Vendredi, "on a profité des chiffres sur l'emploi" américain, a-t-il précisé, en référence au rapport mensuel du gouvernement des Etats-Unis sur le marché du travail.


Les créations d'emplois aux Etats-Unis ont largement dépassé les attentes en février, tandis que le taux de chômage est resté au plus bas depuis huit ans.


"Cela témoigne d'une croissance économique satisfaisante" et donc favorable à la demande pétrolière, a jugé Kyle Cooper de IAF Advisors.


Certes, certains observateurs nuançaient le tableau en remarquant que le niveau des salaires avait légèrement baissé le mois dernier et que le haut niveau de l'emploi était en partie dû au nombre élevé de postes à temps partiel, ce qui dans l'ensemble n'est pas si favorable pour la consommation.


"Du point de vue du pétrole, peu importe", a répondu M. Larry. "Que les gens travaillent à temps partiel ou à plein temps, beaucoup d'entre eux ont toujours besoin de conduire pour aller travailler !"


De plus, le marché des changes a plutôt semblé retenir les aspects défavorables du rapport et le dollar s'affaiblit un peu, ce qui soutient les cours pétroliers, libellés en monnaie américaine, en les rendant moins coûteux.


 


Baisse des puits aux USA


Si "les bons chiffres sur l'emploi ont amplifié la hausse hebdomadaire des cours", comme l'a reconnu Matt Smith, de ClipperData, la récente reprise du marché semble surtout due aux espoirs de voir les grands pays producteurs s'arranger pour réduire leur offre.


Pour le moment, l'Arabie saoudite, membre dominant de l'Organisation des pays exportateurs de pétrole (Opep), et la Russie, qui lui est extérieure, ont donné en février un coup de pouce aux cours en acceptant de geler leur production, de concert avec deux plus petits membres du cartel, le Qatar et le Venezuela.

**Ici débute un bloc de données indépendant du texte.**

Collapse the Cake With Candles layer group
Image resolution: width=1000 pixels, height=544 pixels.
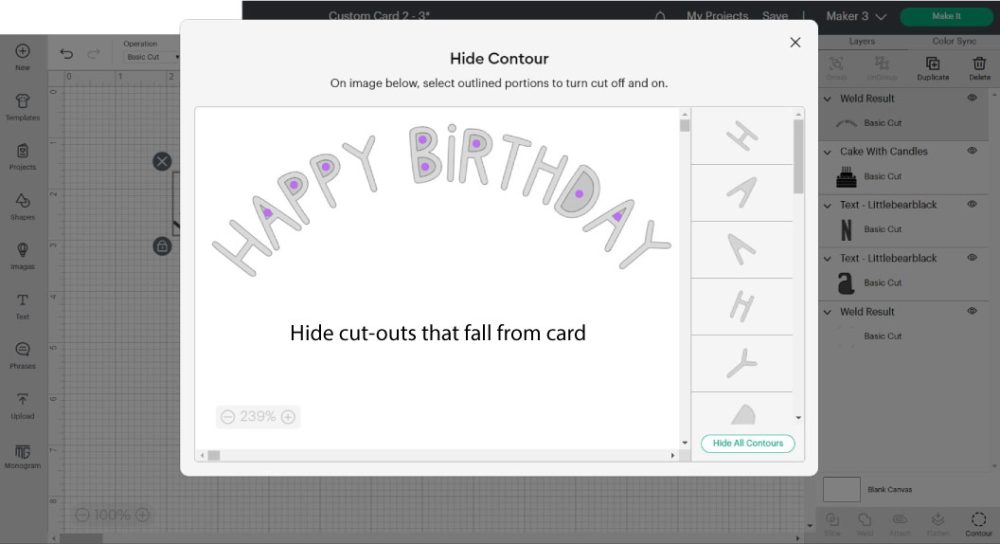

Les observateurs estiment cependant que ce premier pas n'a de valeur que s'il ouvre la voie à des mesures plus marquées, en premier lieu une baisse prononcée de la production, car l'offre mondiale est en l'état largement excédentaire.


Vendredi, c'est le ministre russe de l’Énergie, Alexandre Novak, qui a entretenu les espoirs en rapportant que les discussions se poursuivaient "concernant la date et le lieu" d'une nouvelle rencontre entre pays producteurs, évoquant une fourchette entre le 20 mars et le 1er avril.


Du côté des Etats-Unis, qui se tiennent en marge de ces débats, les investisseurs ont pris connaissance vendredi d'une nouvelle baisse du nombre de puits en activité, huit d'entre eux ayant été fermés cette semaine selon le décompte hebdomadaire du groupe Baker Hughes.


Avec ce nouveau déclin, qui porte ce décompte au plus bas depuis fin 2009, "et si l'on annonce mercredi une nouvelle baisse de la production américaine, je crois que les cours peuvent remonter jusqu'à 40 dollars le baril d'ici la fin de semaine prochaine", a conclu M. Larry.


Depuis un mois et demi, le Département de l'Energie, qui publie le mercredi ses chiffres hebdomadaires sur l'état de l'offre américaine, annonce systématiquement une baisse de la production, qui se rapproche par le haut du seuil des neuf millions de barils par jour (bj).